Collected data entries
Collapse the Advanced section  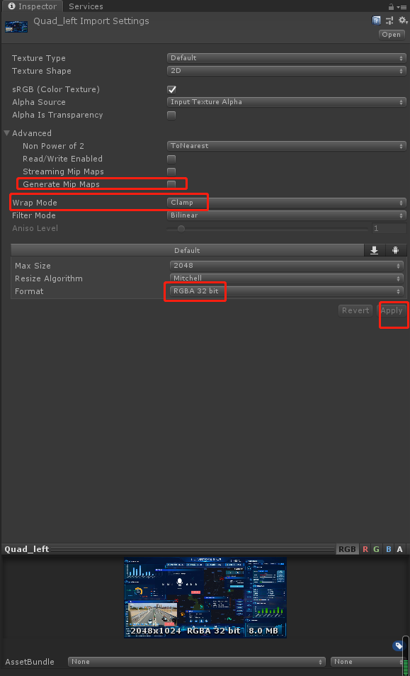tap(7, 133)
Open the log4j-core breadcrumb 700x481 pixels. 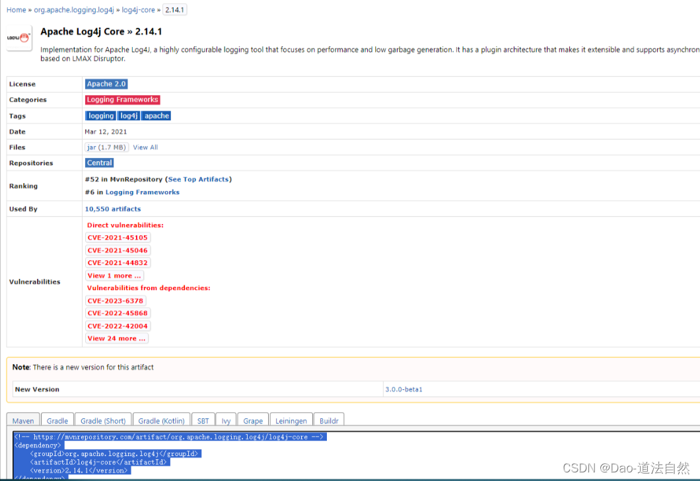pos(139,9)
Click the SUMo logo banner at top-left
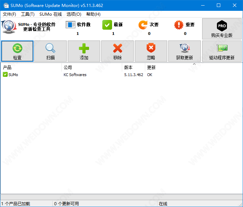 (x=29, y=27)
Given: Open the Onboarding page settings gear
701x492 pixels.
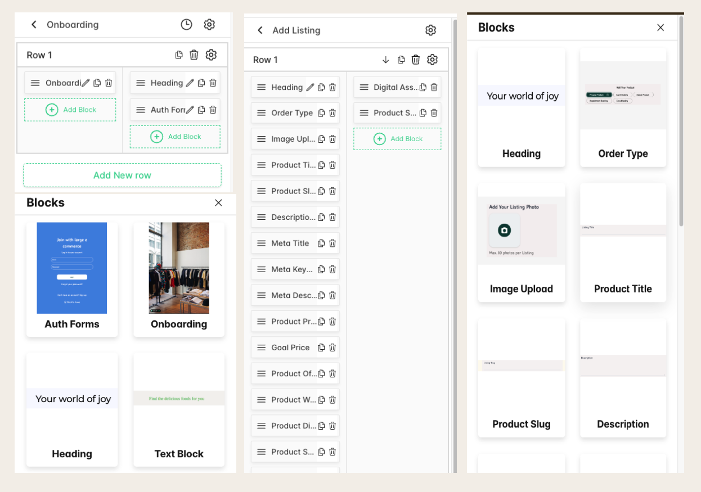Looking at the screenshot, I should (209, 24).
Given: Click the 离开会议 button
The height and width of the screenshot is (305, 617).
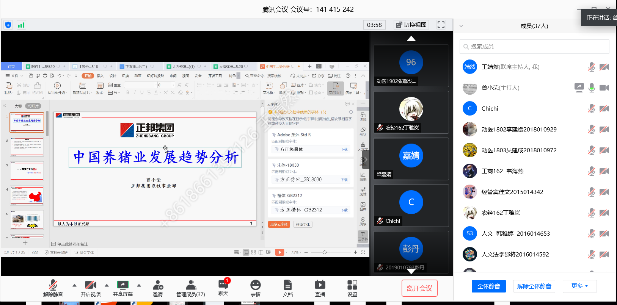Looking at the screenshot, I should click(x=419, y=288).
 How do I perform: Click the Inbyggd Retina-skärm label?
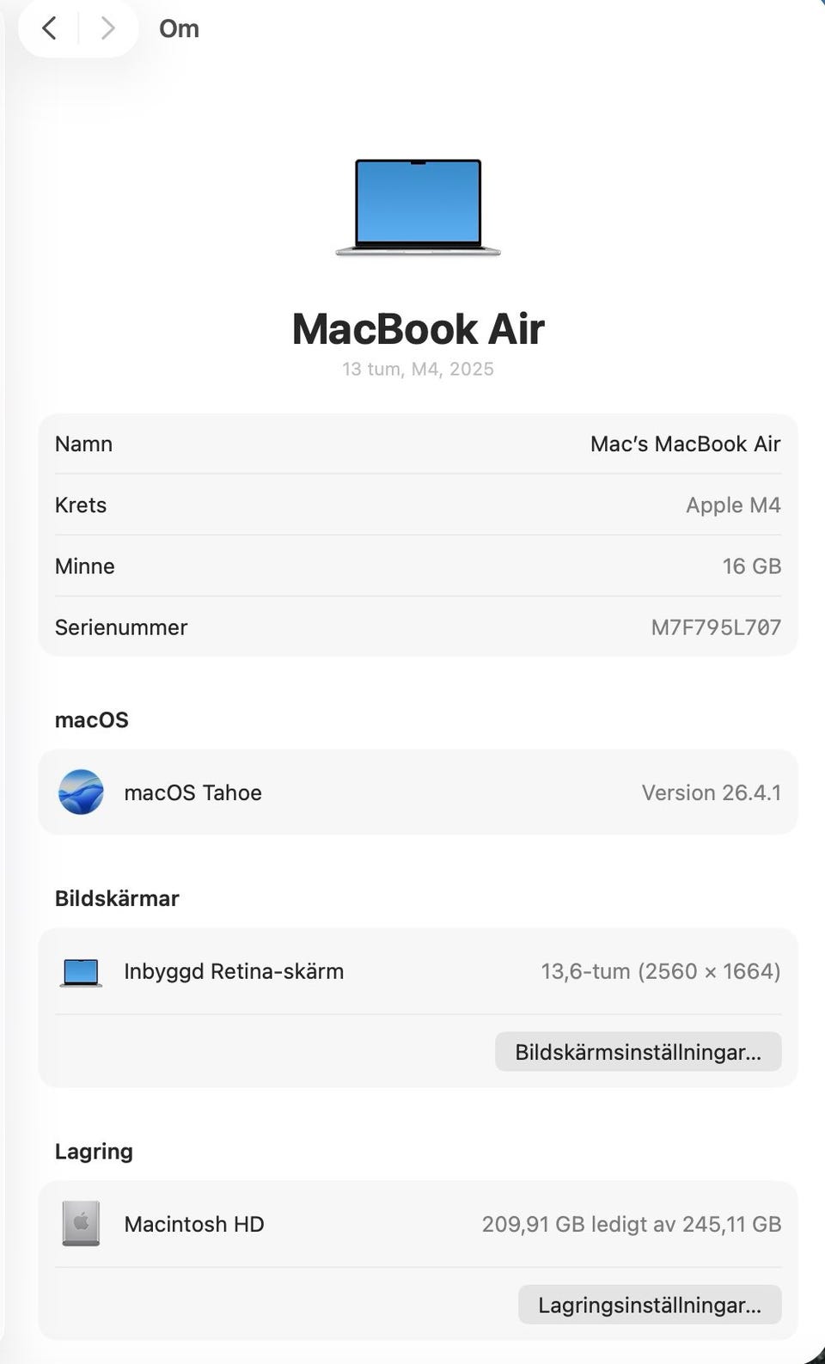[234, 971]
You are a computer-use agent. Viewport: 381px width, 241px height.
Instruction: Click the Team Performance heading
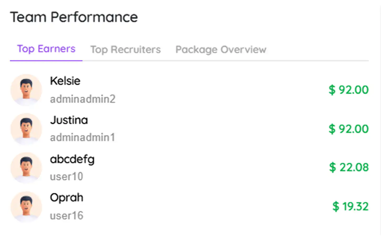point(74,17)
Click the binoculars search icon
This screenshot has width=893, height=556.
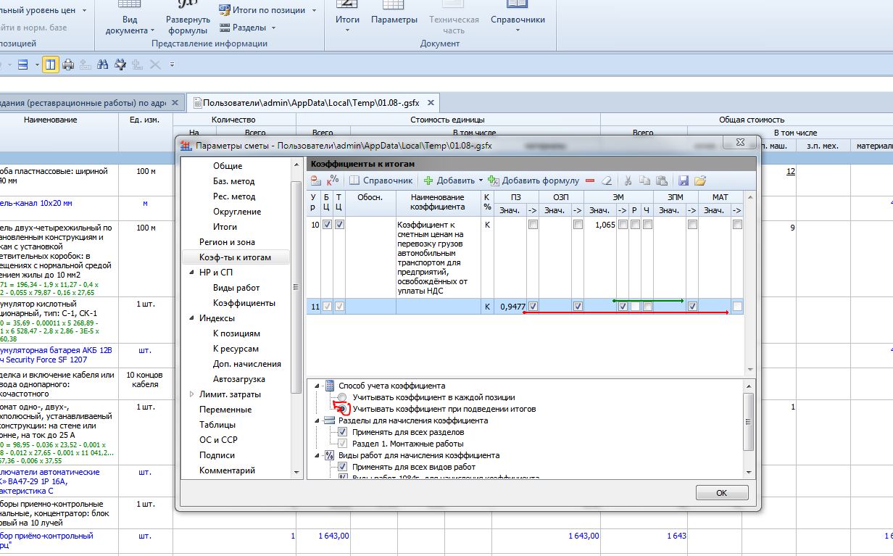point(102,65)
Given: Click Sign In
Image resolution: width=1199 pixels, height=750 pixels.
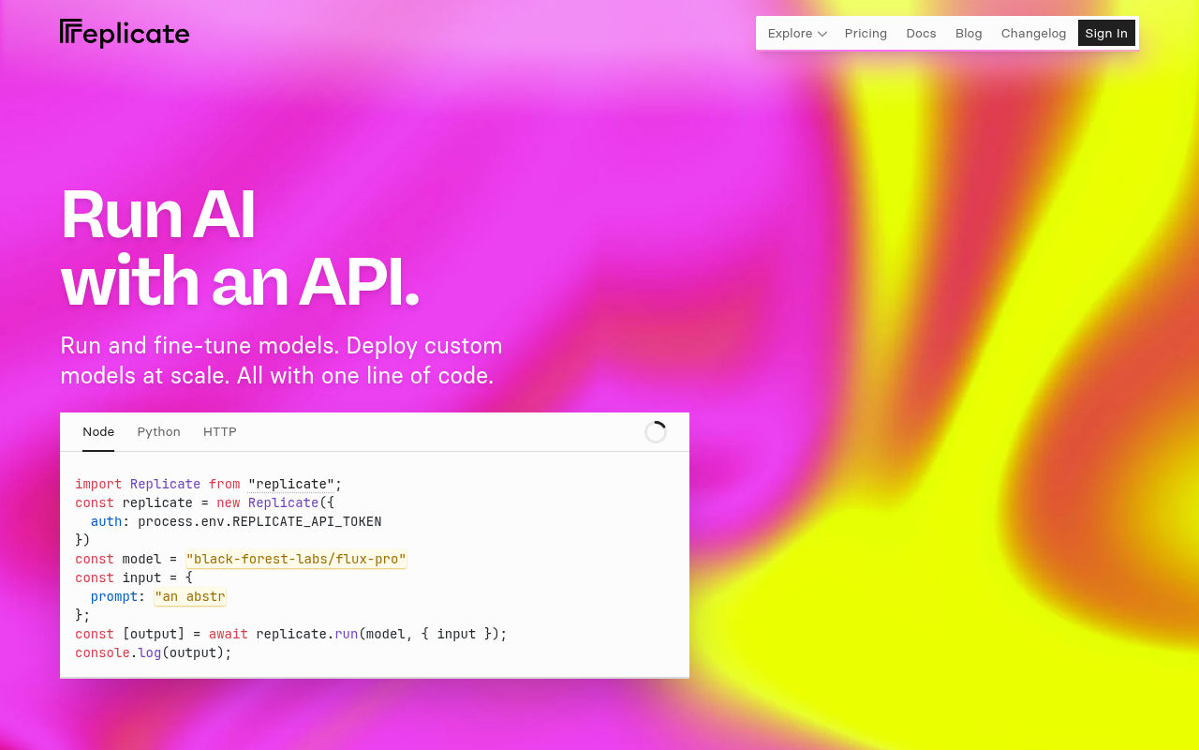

### What is being asked
Filter the data, keeping only the lines that contain "Given".

### Your response
Given: Open the Onboarding page settings gear
Given: Click the 离开会议 button
Given: Click Sign In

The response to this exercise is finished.